In 5E they have fixed the multiclasss-problem, so just skip the mystic theurge and multiclass cleric/wizard instead.
I'm sorry, but if hybrids like the mystic theurge were supposed to work like that, then we wouldn't have gotten the Eldrtich Knight or Arcane Trickster subclasses - because that's all they are. Wizard - Fighter and Wizard - Rogue prestige classes turned into 5e subclasses. By your logic, you shouldn't need a subclass for these combinations - just go one level fighter/rogue, one level wizard, repeat.

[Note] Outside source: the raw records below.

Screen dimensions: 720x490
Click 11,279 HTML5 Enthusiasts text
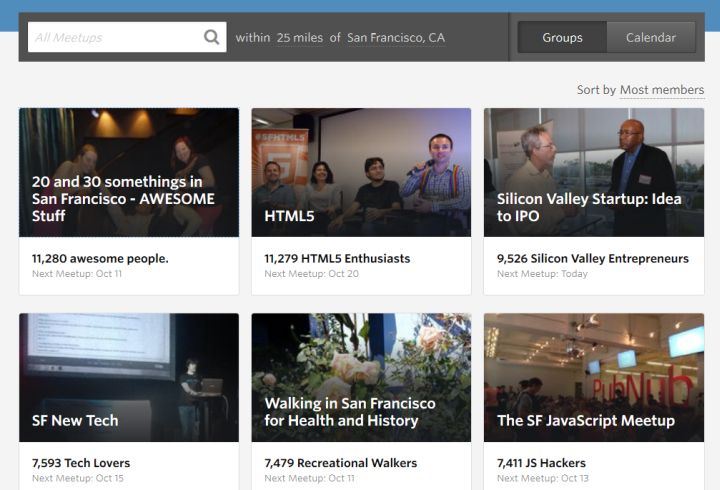337,258
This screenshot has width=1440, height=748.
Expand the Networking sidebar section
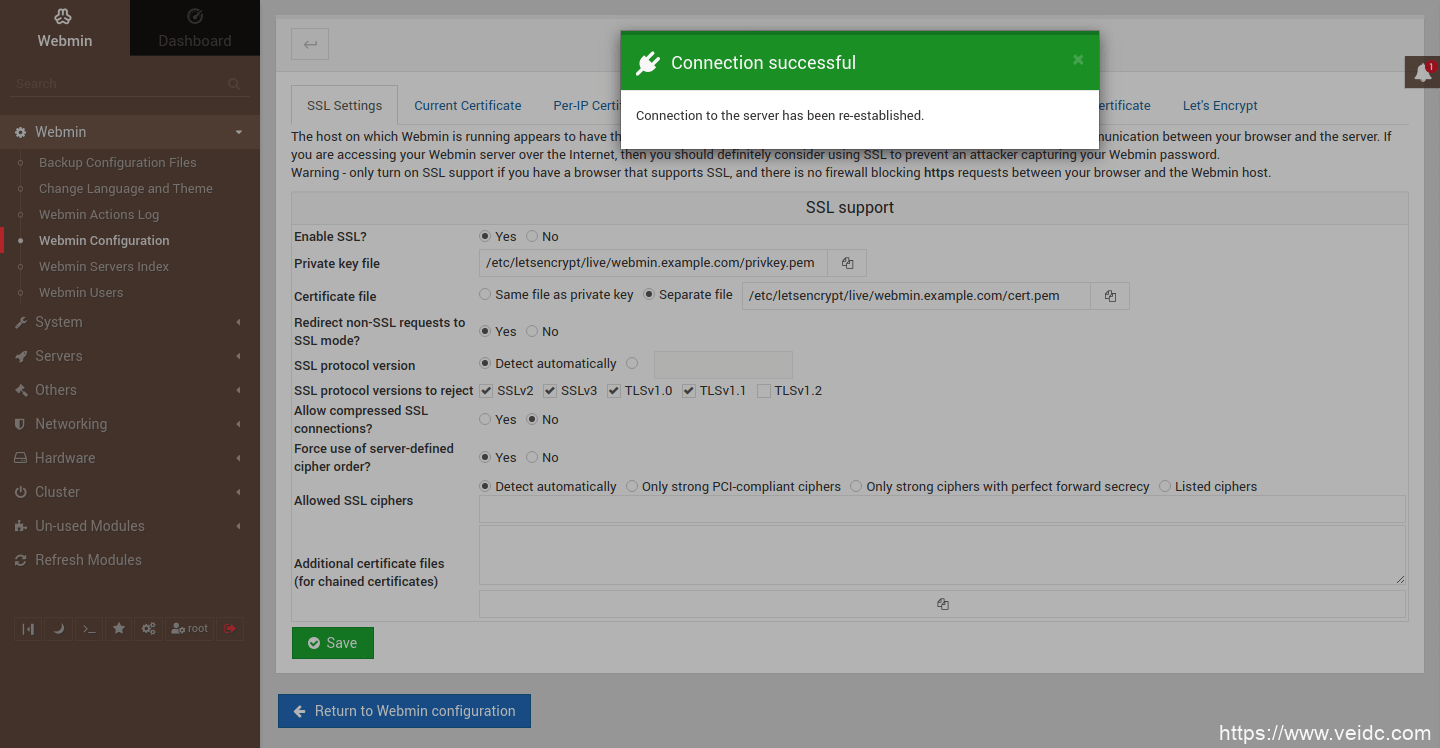(x=71, y=424)
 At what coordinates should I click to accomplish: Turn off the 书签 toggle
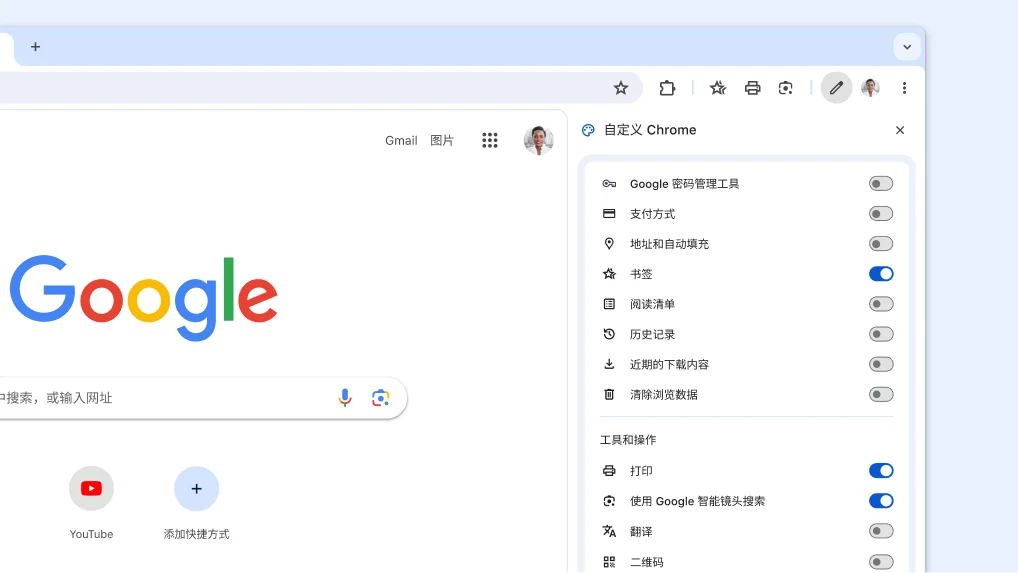pos(880,274)
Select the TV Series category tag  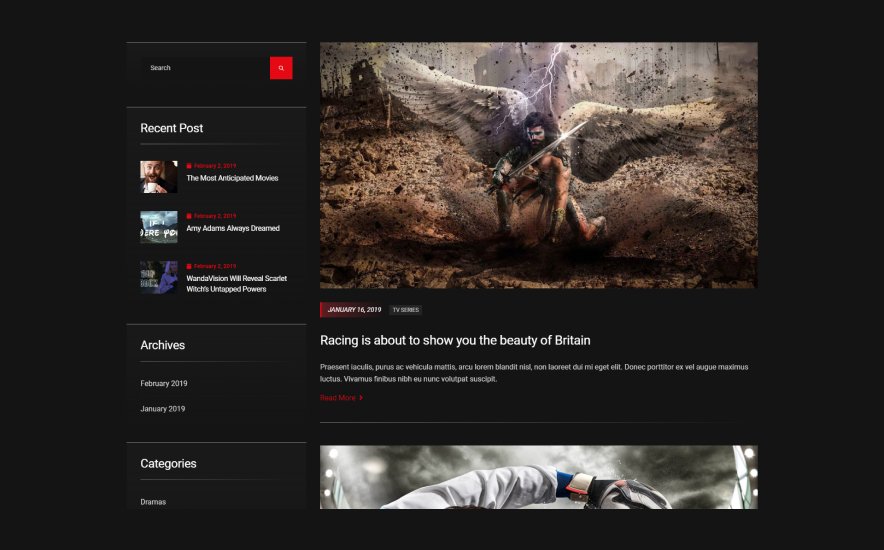coord(406,310)
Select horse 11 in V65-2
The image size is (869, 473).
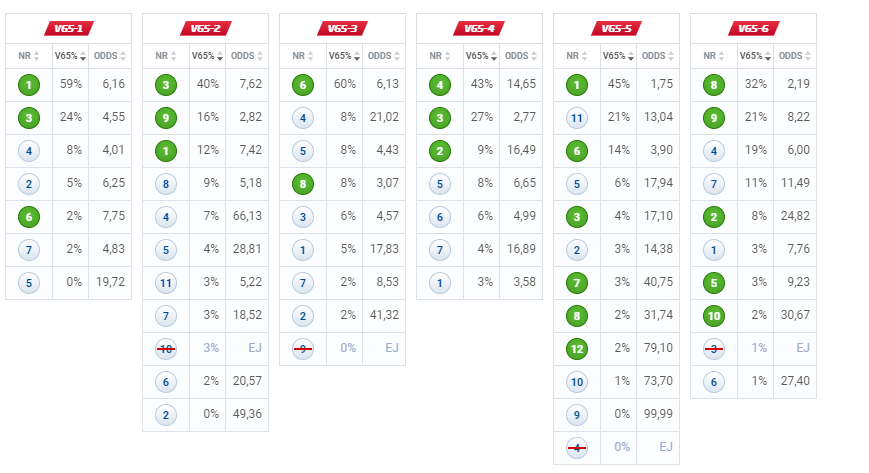tap(166, 283)
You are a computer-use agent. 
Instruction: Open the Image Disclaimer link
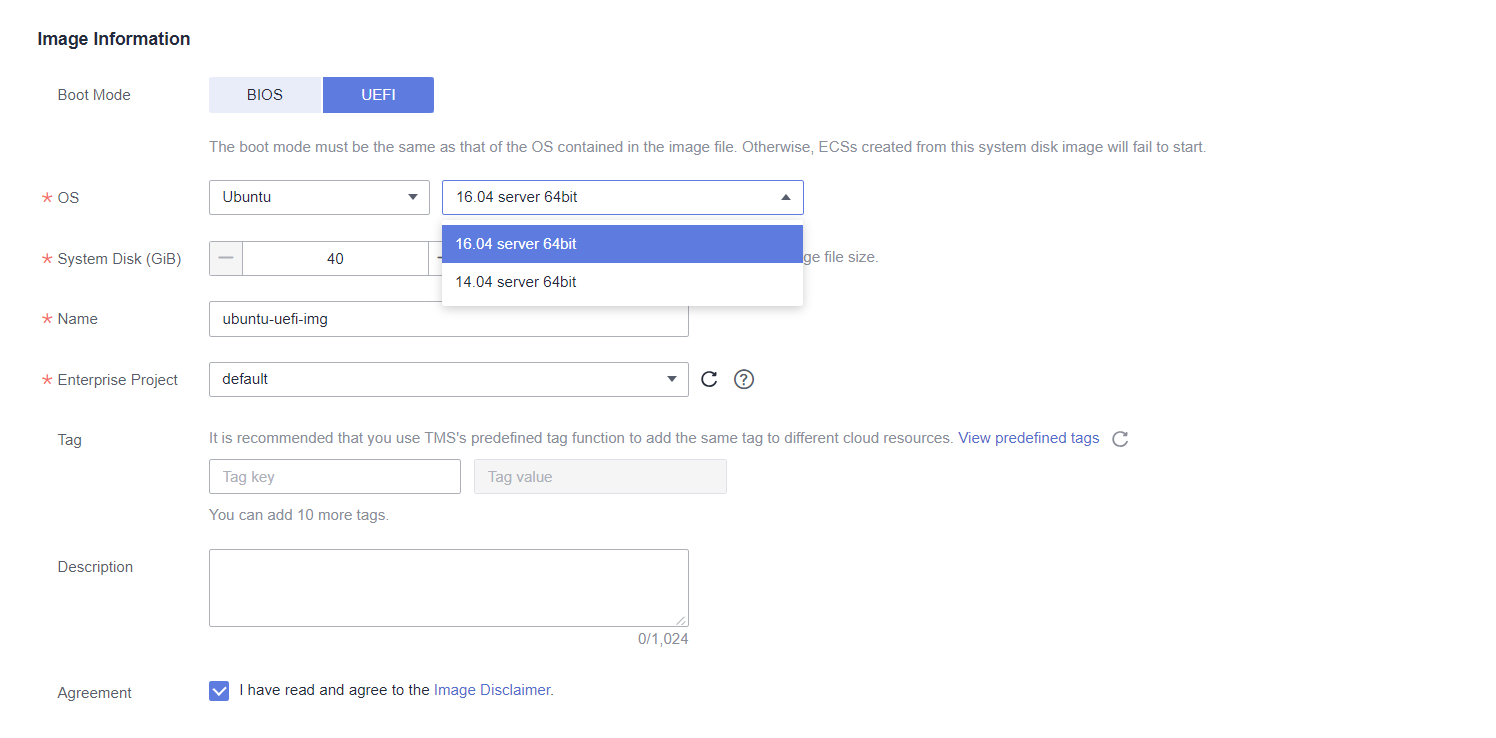point(491,690)
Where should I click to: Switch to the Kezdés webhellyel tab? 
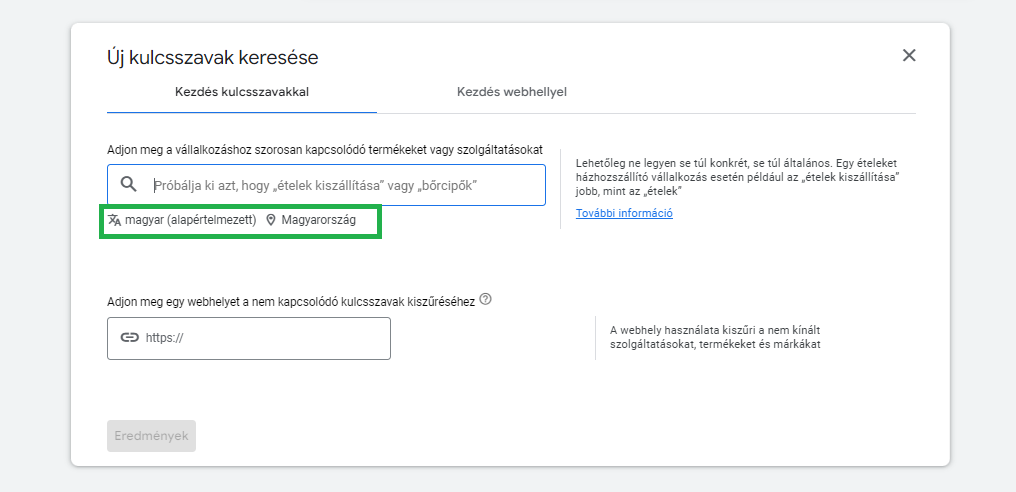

5e multiclassing isn't designed to handle hybrid combinations very well. Not with how level progression and the tiers of play work. Especailly with non-caster characters - no stacking of extra attacks is a huge loss, and a (for example) Paladin 6/Fighter 5 will be distinctly weaker than their single class counterparts at the same character level - fighter would have third attack, paladin Improved Smite, a fighter / paladin gets nothing. Casters have a similiar issue - their level 3, 6, and 9 spell lists are huge jumps in power. A fireball cast as a level 9 spell is no match for a meteor swarm. A chromatic sphere cast as a level 6 spell has nothing on disintegrate. Even something as casting flaming sphere as a level 3 spell is embarrassing compared to casting a fireball, and that's just a 1 level difference.

There's some stuff you can do well with multiclass rules. Hybrid leveling? Not one of them.